··· WORKING DATA ···

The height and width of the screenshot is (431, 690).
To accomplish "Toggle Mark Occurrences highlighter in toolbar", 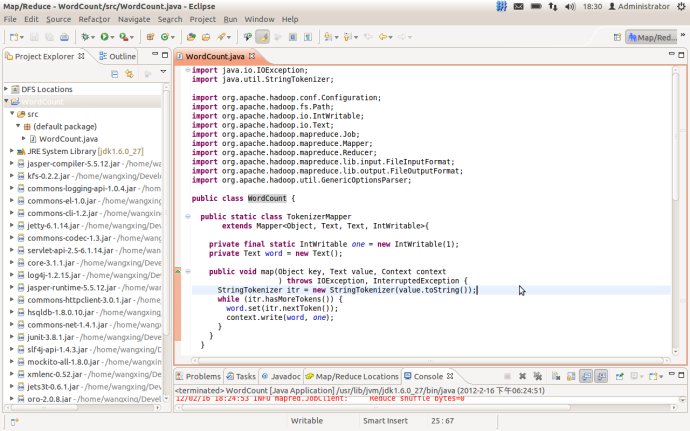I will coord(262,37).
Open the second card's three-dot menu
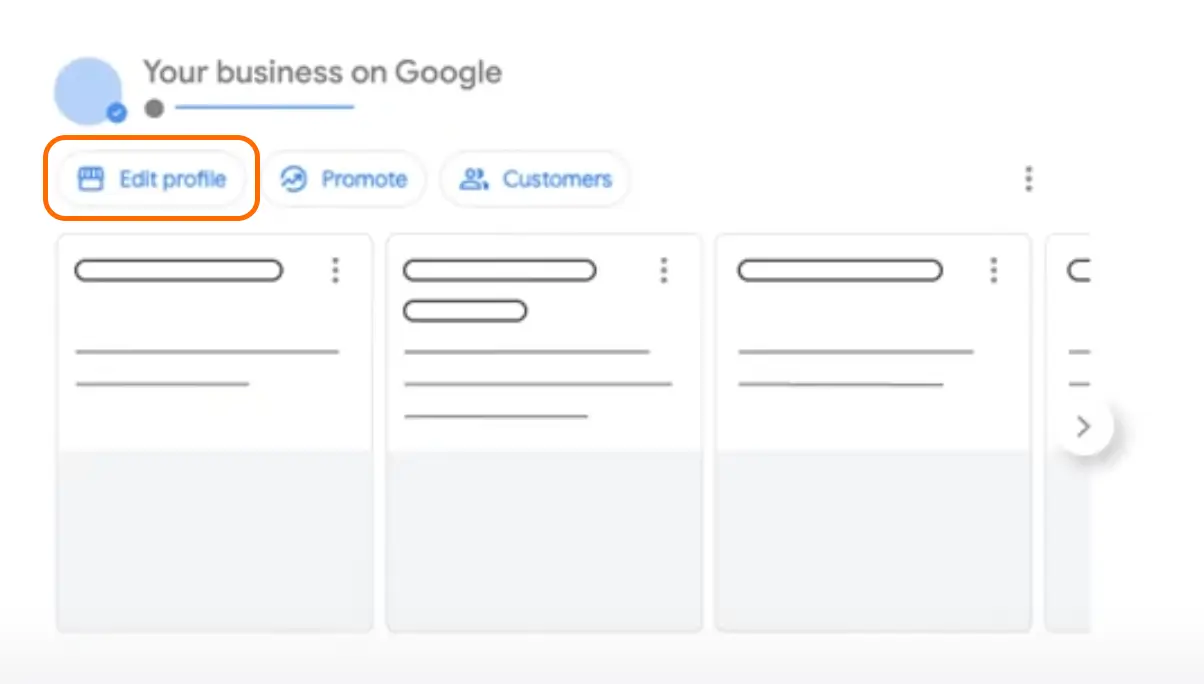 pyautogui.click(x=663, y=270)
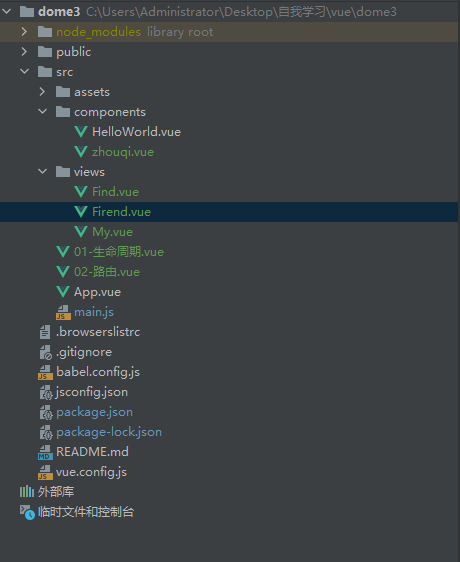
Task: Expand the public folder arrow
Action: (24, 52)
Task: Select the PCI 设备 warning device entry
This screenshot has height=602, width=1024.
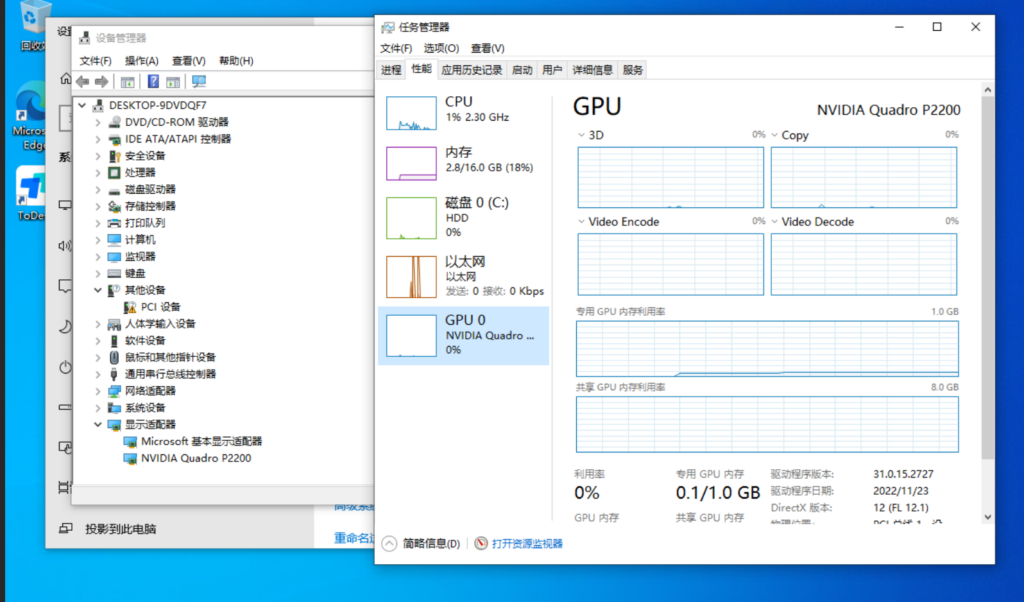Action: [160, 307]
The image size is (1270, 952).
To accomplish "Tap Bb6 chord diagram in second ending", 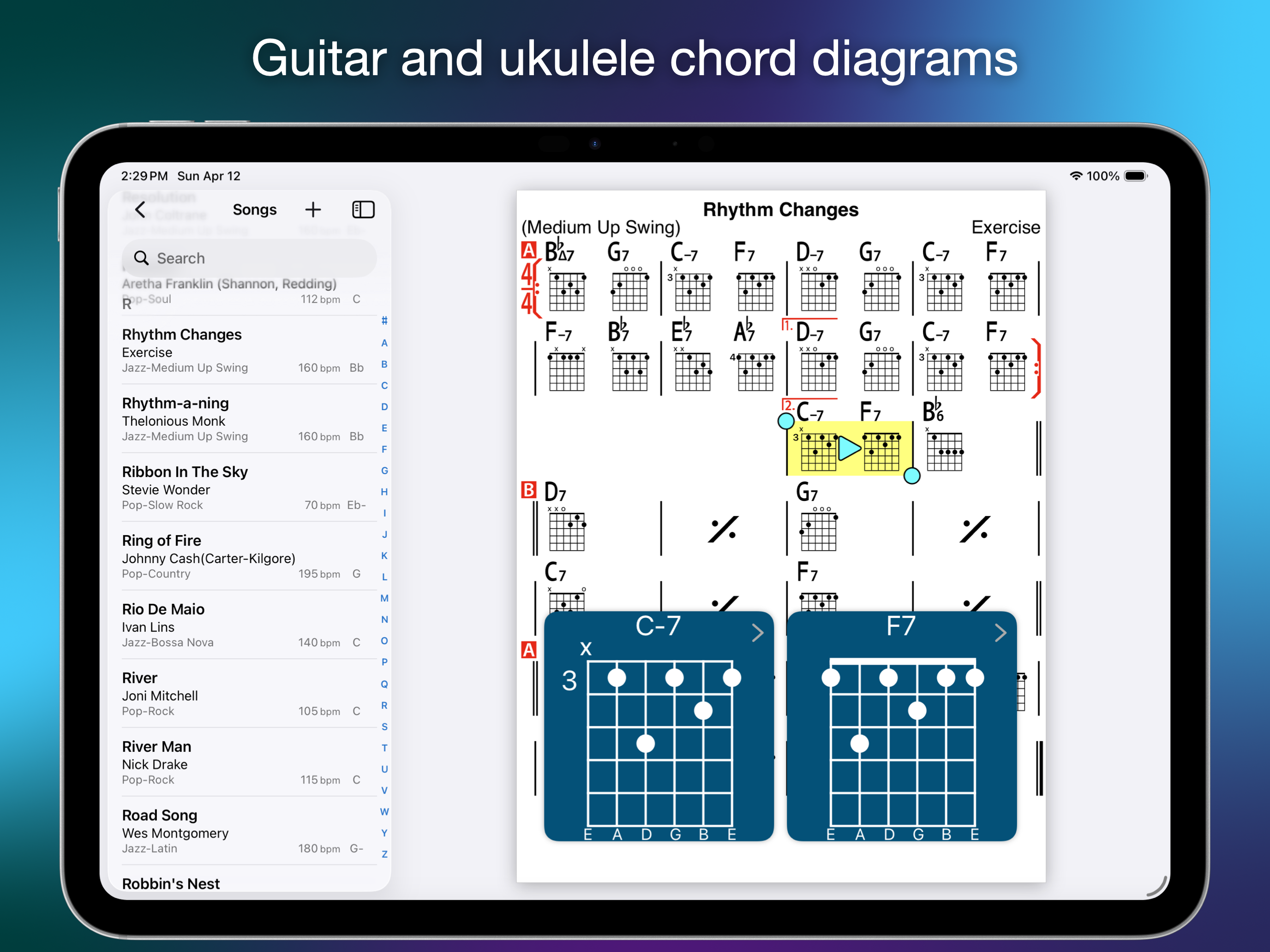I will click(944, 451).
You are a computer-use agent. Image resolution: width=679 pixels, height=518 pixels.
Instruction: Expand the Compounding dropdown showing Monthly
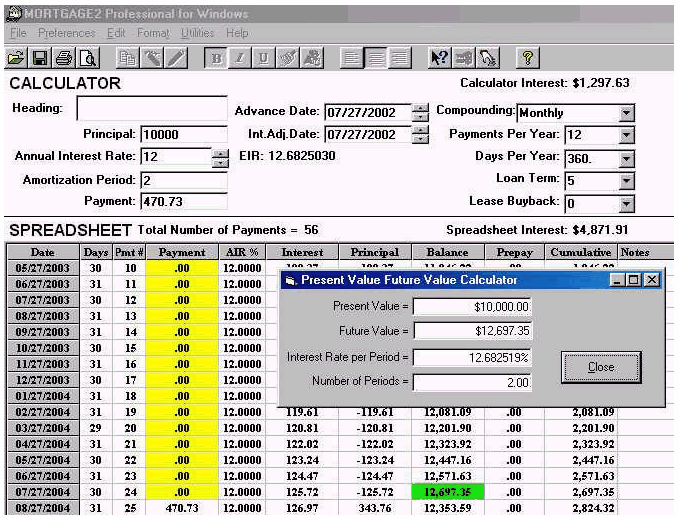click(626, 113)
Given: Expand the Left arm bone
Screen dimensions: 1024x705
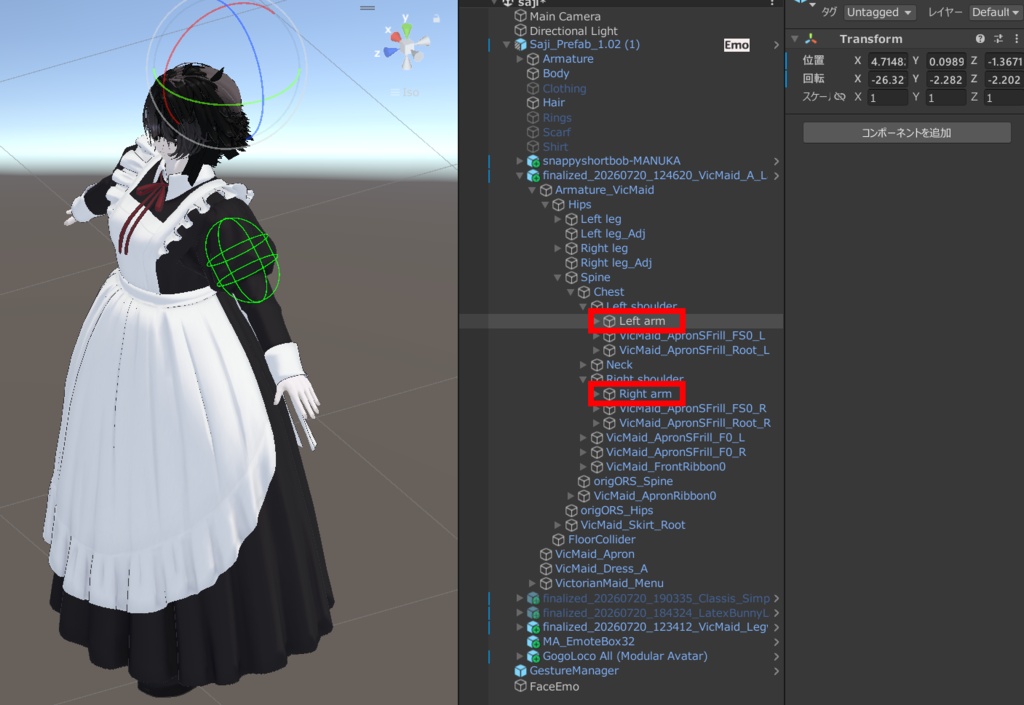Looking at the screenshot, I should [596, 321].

···

**REQUIRED WORK**
Please reproduce verbatim the lines from the one containing "Given: Expand the Left arm bone" through the end of the items, both ends included. Omit the pictures.

**WORKED SOLUTION**
Given: Expand the Left arm bone
Screen dimensions: 1024x705
Looking at the screenshot, I should [596, 321].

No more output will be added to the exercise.